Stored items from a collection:
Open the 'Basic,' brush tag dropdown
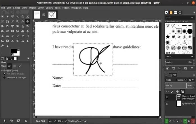196x124 pixels. point(180,56)
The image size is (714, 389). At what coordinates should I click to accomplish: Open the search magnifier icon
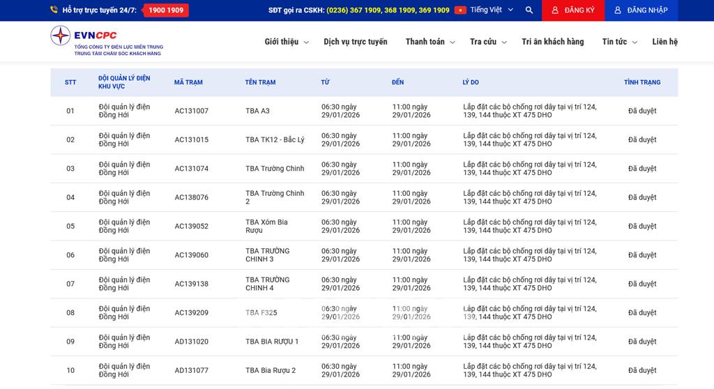click(x=529, y=10)
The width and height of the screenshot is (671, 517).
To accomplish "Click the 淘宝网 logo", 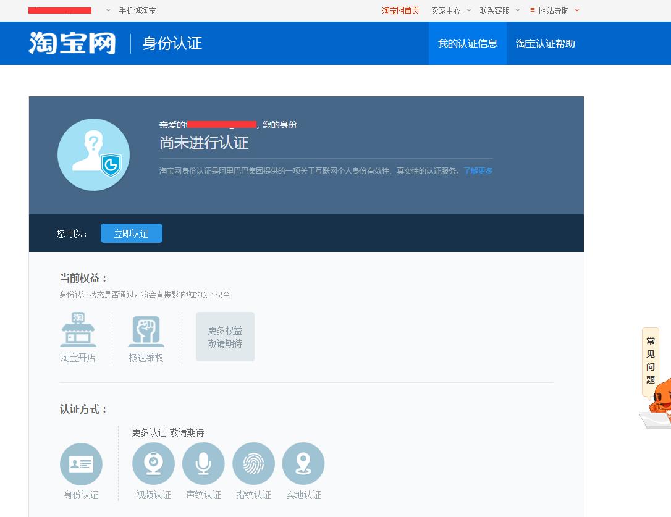I will (70, 43).

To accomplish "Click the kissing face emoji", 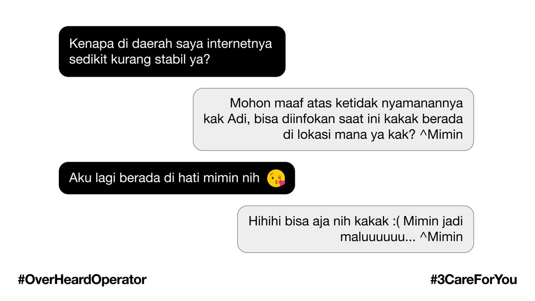I will tap(276, 178).
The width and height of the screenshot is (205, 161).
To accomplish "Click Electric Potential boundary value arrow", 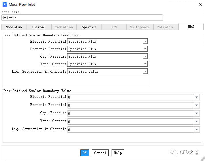I will (197, 97).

What is being asked: Wherever a line in the records contains the word "screenshot", copy that line.

Exercise response:
The width and height of the screenshot is (671, 517).
The width and height of the screenshot is (205, 161).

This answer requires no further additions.